While the default behavior of Pass Lists and the HOME_NET variable could certainly be changed by altering the code of the packages, it would generate no end of howling from the majority of users because as I described earlier, Legacy Mode blocking blocks the IP completely. All traffic is blocked. That will result in a lot of problems for your users. And there are just too many false positives these days for that change in default behavior to be workable.

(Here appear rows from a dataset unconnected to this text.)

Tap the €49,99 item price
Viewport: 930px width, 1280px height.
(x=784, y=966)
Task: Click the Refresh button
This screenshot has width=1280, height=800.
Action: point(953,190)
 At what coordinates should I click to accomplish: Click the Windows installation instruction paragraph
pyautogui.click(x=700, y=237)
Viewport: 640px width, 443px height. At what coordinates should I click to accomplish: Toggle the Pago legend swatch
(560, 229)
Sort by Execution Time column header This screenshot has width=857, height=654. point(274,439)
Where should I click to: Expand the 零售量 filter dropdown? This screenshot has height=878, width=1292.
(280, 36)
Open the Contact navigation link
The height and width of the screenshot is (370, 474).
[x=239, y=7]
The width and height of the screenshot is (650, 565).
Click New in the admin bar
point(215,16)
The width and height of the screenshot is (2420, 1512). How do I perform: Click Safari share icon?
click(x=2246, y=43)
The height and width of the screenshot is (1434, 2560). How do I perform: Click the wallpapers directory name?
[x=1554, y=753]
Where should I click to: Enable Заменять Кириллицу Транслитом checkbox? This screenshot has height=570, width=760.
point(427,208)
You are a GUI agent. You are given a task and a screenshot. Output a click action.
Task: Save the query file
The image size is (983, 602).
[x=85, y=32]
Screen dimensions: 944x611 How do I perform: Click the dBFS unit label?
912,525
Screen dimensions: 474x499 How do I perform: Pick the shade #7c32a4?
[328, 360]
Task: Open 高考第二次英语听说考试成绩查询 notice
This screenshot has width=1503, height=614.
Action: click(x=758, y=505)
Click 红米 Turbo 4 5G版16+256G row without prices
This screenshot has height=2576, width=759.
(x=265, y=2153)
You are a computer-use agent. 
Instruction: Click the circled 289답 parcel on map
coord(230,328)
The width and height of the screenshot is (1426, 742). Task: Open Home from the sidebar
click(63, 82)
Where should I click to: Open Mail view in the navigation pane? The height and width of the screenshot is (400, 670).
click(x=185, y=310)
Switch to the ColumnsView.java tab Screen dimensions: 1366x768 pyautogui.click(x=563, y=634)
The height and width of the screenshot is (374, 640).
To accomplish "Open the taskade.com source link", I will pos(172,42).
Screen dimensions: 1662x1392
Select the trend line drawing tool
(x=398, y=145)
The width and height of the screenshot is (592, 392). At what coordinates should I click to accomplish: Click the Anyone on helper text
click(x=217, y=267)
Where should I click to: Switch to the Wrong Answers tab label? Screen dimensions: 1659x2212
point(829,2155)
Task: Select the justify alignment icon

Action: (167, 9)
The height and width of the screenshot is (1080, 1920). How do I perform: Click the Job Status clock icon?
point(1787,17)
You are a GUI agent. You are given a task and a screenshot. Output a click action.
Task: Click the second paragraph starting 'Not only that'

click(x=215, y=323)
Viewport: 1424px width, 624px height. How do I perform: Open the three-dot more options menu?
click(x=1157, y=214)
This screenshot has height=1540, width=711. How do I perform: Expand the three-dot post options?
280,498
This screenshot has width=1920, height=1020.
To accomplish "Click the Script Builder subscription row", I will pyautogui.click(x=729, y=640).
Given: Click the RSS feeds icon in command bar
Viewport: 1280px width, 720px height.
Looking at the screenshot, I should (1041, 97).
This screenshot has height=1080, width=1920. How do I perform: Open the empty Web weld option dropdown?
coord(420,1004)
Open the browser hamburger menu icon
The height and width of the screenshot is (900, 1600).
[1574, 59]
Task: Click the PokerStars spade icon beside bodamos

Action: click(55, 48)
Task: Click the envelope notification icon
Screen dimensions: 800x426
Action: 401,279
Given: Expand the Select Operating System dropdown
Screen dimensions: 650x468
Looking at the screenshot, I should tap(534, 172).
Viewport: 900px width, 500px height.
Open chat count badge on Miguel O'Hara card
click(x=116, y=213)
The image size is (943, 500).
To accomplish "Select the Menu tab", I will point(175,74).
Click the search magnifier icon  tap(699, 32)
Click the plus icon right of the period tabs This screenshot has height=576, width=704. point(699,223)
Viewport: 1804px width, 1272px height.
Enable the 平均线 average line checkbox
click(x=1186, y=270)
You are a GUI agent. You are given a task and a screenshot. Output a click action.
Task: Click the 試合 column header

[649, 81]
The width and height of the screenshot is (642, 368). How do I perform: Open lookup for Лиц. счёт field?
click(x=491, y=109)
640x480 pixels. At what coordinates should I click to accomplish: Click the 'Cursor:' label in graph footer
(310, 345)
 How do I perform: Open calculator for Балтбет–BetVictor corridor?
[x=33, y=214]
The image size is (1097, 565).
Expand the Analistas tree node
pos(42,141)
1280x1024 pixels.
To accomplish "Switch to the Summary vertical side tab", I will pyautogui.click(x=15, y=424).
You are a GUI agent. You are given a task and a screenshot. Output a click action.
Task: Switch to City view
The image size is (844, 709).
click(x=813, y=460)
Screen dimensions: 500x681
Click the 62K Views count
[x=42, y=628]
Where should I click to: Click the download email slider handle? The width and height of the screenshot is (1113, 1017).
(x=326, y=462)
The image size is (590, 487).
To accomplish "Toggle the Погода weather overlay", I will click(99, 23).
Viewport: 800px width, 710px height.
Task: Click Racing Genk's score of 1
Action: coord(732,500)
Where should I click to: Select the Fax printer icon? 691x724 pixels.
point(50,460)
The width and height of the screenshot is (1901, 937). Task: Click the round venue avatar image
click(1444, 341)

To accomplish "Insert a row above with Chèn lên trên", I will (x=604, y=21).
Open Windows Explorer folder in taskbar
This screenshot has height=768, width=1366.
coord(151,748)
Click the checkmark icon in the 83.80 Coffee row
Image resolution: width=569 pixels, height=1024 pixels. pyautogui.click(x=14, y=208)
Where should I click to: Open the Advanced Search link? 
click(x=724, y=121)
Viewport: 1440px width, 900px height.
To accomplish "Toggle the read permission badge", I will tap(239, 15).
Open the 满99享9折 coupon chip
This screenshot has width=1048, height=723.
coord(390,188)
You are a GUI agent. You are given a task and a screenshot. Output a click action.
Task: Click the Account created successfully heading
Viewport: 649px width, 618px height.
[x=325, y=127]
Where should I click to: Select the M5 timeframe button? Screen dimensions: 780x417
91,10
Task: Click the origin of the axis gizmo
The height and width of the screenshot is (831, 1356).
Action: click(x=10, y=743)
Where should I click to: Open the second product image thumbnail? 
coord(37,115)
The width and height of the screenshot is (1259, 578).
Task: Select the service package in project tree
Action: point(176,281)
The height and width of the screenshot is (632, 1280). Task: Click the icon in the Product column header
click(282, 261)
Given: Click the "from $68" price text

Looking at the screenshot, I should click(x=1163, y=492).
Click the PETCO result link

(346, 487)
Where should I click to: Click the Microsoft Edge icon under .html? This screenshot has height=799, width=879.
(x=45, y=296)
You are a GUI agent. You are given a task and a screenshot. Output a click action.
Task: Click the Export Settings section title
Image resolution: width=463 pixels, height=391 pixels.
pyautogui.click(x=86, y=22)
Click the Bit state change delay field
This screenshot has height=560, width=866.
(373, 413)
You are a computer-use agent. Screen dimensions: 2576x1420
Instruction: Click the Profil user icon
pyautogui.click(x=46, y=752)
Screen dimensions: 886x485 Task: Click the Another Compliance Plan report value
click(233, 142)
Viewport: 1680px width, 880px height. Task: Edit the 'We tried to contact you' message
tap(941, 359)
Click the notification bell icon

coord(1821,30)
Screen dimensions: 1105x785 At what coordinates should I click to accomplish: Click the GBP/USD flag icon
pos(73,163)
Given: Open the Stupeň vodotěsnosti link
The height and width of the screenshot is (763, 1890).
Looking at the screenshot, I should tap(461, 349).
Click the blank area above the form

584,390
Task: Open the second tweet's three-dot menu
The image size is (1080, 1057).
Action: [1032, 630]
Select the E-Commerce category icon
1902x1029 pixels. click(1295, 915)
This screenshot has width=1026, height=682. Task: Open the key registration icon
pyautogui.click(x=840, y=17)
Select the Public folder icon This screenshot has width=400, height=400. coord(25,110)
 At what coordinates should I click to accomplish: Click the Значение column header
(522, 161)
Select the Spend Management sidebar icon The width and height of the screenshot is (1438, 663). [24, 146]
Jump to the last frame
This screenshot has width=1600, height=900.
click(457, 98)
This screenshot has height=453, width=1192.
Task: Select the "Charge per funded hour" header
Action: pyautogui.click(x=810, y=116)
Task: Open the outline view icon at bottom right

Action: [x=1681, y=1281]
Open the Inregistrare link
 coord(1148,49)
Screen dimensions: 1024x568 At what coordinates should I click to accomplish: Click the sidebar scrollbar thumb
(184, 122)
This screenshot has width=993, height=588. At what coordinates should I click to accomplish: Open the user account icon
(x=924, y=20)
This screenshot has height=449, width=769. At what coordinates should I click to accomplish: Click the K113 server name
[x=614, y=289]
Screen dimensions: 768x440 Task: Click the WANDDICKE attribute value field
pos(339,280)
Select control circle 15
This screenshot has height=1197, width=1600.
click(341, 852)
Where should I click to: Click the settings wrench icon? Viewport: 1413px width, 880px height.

The whole premise of the IDS/IPS packages today in pfSense is to protect from external threats. External in this context means beyond the network perimeter as in "the Internet". The packages are not set up by default to block internal threats from one local network over to another. But you can customize the configuration to accomplish that if you desire. Simply create as many custom Pass Lists as required and then assign them to interfaces. Remember that Pass Lists are simply collections of IP addresses, so a custom Pass List can be selected and applied as the HOME_NET variable if needed. That's how you would customize the content of the $HOME_NET variable used in rules. I would probably never monkey with EXTERNAL_NET, though. Leave it set to "default" and that will result in it always being set to !HOME_NET (which is almost always what you want).